● Document extract
▼
INDEPENDENT electoral watchdog, the Election Resources Centre (ERC), has set up national and regional information centres to monitor the ongoing biometric voter registration (BVR) and challenges faced by registrants, among other concerns.
This was revealed yesterday by ERC training and outreach manager, Solomon Bobosibunu during a roundtable breakfast discussion on BVR in Bulawayo.
By NQOBANI NDLOVU and SHARON SIBINDI
The event was jointly organised by ERC and Alpha Media Holdings — publishers of NewsDay, The Standard and Zimbabwe Independent.
Bobosibunu said its situation centres were open to all Zimbabweans and had proved to be critical sources of information on the failures of the ongoing BVR exercise, the political environment and its implications on the conduct and outcome of the upcoming 2018 elections.
“We have set up a national situation room and some regional information situation rooms, where we are collecting information from citizens and I think it has been a critical pillar in terms of consolidating the voices of citizens where materials like voter registration, BVR forms are in short supply,” Bobosibunu told delegates attending the roundtable discussion held at a local hotel.
▲
[Collected data]
▼
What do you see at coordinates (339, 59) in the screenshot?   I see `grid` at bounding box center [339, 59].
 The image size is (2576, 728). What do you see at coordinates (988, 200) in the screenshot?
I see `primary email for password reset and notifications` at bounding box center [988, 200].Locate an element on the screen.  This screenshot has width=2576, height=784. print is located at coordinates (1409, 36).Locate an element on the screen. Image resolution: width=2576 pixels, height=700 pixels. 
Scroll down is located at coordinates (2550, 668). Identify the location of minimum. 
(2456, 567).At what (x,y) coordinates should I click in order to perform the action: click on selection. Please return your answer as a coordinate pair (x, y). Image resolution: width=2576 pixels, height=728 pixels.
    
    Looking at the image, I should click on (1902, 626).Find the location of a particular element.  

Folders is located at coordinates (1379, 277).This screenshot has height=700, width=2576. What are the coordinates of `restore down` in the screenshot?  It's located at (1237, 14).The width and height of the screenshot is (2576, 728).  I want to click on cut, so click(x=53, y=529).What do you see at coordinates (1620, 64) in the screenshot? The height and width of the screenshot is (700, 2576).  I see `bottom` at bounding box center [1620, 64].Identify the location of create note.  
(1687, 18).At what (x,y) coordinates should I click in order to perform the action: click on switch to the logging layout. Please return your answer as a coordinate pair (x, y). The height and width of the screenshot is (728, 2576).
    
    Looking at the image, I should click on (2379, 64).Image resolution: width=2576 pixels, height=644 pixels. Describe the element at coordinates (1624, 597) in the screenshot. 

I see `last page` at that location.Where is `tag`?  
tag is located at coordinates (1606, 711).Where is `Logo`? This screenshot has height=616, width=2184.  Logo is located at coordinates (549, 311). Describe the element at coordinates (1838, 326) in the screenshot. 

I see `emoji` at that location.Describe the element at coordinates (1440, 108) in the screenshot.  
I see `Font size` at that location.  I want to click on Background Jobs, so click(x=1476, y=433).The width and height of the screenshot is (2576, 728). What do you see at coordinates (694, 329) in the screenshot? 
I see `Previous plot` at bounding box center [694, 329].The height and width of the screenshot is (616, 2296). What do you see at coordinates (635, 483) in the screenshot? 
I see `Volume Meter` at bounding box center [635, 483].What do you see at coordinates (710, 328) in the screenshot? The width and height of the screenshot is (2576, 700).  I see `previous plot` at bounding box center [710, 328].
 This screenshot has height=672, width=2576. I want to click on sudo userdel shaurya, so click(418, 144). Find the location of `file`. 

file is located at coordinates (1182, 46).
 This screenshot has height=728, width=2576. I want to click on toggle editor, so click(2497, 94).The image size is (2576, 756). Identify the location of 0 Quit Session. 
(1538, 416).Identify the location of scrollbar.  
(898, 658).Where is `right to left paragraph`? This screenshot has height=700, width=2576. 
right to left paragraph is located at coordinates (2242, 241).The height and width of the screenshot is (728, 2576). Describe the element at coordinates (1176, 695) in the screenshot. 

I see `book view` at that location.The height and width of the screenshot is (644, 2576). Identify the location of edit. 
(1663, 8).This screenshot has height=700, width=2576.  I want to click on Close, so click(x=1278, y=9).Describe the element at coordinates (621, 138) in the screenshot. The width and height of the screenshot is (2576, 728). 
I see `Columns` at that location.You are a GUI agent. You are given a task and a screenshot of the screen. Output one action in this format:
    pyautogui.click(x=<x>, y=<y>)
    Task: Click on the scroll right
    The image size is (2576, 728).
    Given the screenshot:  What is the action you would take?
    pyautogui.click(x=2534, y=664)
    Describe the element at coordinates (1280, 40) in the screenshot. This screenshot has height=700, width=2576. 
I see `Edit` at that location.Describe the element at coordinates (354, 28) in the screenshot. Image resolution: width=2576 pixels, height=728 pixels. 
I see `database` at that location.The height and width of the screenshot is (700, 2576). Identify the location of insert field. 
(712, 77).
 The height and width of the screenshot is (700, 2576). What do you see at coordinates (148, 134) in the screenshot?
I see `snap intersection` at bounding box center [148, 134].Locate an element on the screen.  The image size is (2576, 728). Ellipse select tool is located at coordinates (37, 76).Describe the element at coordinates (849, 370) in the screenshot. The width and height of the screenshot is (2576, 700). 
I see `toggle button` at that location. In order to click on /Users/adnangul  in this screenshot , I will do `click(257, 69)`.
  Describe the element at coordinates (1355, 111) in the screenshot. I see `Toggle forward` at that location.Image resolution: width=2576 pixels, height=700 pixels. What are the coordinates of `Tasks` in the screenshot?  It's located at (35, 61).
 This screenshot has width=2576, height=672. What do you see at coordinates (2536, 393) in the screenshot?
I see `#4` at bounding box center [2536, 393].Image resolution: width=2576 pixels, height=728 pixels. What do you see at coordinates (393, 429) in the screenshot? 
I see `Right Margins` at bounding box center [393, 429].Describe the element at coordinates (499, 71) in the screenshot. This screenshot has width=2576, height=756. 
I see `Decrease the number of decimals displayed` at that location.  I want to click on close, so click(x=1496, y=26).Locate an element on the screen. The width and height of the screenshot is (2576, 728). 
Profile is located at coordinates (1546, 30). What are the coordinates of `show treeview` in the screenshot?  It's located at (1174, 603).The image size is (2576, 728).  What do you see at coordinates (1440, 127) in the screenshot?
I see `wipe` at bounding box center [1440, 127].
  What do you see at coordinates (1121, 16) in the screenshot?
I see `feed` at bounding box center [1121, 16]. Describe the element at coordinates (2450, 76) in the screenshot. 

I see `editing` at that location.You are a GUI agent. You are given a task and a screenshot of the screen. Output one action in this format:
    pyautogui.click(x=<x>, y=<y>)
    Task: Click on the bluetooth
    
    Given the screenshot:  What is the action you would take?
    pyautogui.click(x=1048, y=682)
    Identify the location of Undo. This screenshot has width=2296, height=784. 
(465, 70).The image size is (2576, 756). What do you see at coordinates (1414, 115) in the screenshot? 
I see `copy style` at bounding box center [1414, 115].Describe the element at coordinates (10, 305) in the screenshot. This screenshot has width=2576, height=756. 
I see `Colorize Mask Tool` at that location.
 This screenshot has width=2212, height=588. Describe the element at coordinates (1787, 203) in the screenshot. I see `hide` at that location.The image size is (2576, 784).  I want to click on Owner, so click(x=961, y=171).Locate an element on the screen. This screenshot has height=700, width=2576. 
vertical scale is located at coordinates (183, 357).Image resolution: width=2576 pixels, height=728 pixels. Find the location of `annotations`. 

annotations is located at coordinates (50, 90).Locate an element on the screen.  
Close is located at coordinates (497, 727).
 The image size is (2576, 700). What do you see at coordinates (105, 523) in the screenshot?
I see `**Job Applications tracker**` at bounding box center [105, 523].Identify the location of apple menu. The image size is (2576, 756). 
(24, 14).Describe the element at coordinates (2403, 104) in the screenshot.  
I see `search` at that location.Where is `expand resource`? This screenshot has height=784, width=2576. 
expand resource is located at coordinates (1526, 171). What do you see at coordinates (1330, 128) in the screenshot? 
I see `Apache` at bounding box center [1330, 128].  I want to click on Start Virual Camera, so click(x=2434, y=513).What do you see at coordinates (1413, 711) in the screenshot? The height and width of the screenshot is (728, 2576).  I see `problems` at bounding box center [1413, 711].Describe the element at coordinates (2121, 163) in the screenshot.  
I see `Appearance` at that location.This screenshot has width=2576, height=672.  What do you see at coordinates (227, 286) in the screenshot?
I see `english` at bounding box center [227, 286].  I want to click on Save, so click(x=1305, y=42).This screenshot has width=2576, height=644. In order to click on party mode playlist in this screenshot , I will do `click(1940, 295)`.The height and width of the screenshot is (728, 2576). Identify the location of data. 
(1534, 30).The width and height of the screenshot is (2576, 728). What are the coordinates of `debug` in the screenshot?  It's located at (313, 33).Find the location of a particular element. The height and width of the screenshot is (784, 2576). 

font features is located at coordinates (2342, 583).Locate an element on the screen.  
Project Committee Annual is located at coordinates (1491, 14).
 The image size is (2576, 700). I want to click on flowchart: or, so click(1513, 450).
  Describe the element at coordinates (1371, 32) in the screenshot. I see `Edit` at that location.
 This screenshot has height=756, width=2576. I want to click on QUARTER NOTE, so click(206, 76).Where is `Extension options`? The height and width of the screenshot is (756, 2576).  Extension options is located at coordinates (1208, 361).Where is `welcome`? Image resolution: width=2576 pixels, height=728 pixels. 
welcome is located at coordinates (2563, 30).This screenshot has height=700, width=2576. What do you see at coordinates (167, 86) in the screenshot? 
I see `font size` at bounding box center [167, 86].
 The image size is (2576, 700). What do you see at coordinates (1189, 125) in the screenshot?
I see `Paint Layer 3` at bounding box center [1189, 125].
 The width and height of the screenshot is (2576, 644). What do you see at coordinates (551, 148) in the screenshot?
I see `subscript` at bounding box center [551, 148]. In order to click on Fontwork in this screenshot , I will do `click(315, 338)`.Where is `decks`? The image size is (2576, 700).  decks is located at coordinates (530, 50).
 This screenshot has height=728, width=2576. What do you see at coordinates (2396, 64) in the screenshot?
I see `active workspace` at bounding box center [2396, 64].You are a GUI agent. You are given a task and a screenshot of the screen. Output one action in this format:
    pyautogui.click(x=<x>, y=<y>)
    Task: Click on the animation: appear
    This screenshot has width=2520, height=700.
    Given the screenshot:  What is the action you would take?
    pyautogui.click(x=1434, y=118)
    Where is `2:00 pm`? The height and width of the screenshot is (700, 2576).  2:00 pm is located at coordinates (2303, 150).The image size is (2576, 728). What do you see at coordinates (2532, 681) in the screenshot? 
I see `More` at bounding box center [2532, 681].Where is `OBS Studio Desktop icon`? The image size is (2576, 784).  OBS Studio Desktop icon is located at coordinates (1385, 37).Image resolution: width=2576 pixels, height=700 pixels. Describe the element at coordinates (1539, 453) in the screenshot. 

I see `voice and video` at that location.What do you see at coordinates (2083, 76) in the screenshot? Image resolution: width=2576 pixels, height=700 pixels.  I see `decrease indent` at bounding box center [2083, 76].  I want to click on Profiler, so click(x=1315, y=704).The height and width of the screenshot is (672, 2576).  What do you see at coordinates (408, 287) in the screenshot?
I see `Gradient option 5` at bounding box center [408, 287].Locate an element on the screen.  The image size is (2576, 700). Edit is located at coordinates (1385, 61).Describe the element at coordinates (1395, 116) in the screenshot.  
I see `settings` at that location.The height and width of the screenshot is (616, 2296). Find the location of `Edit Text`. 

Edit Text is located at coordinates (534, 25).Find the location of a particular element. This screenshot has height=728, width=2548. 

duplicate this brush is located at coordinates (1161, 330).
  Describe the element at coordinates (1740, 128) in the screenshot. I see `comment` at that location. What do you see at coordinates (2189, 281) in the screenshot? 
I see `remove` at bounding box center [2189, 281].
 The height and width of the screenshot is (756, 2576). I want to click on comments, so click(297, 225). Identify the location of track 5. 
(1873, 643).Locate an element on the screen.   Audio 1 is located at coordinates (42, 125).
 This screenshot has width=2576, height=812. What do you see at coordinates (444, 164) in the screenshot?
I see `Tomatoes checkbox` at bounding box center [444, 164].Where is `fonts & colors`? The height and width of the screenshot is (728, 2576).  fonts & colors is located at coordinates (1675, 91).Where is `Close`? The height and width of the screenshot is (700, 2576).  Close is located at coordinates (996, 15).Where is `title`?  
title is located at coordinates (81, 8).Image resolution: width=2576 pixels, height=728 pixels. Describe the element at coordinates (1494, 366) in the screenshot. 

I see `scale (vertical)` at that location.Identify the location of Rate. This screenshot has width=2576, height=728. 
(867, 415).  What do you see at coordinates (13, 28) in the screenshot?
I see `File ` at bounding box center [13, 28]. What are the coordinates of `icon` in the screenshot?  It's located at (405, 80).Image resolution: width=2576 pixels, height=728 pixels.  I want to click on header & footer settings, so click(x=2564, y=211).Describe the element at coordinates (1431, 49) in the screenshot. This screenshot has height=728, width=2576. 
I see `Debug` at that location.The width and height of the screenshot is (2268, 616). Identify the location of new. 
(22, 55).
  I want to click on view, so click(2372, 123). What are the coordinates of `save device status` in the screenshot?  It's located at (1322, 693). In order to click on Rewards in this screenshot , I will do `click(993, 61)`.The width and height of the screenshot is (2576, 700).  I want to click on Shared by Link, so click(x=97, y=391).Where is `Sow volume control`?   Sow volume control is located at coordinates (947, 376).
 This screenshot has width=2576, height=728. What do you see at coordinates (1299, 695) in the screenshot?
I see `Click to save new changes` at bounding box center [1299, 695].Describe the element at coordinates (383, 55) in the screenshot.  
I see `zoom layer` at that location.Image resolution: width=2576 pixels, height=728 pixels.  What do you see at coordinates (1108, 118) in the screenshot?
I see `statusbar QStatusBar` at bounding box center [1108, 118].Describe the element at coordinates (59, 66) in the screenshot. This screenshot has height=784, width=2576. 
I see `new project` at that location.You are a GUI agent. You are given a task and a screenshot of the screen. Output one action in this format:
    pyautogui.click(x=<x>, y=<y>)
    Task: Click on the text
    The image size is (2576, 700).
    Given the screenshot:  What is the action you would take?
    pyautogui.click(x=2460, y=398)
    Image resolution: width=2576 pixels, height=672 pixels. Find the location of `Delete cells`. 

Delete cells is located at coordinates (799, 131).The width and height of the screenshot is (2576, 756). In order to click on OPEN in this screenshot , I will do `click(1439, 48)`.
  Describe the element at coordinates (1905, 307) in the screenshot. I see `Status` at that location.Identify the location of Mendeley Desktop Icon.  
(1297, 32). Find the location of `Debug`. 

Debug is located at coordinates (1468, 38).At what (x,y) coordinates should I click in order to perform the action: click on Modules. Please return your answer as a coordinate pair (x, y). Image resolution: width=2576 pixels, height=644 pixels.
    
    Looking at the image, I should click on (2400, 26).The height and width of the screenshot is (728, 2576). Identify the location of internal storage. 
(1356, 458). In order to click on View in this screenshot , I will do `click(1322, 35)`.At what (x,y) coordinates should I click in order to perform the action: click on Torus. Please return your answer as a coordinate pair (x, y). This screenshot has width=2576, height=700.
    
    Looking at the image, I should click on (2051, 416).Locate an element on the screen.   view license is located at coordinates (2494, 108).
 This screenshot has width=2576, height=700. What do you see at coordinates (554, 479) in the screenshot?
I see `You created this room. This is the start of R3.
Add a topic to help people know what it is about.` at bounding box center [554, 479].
▲
● What you have to do
According to the news report, who is the Election Resources Centre's training and outreach manager? Rely only on the news report for your answer.

● Solution to the exercise
Solomon Bobosibunu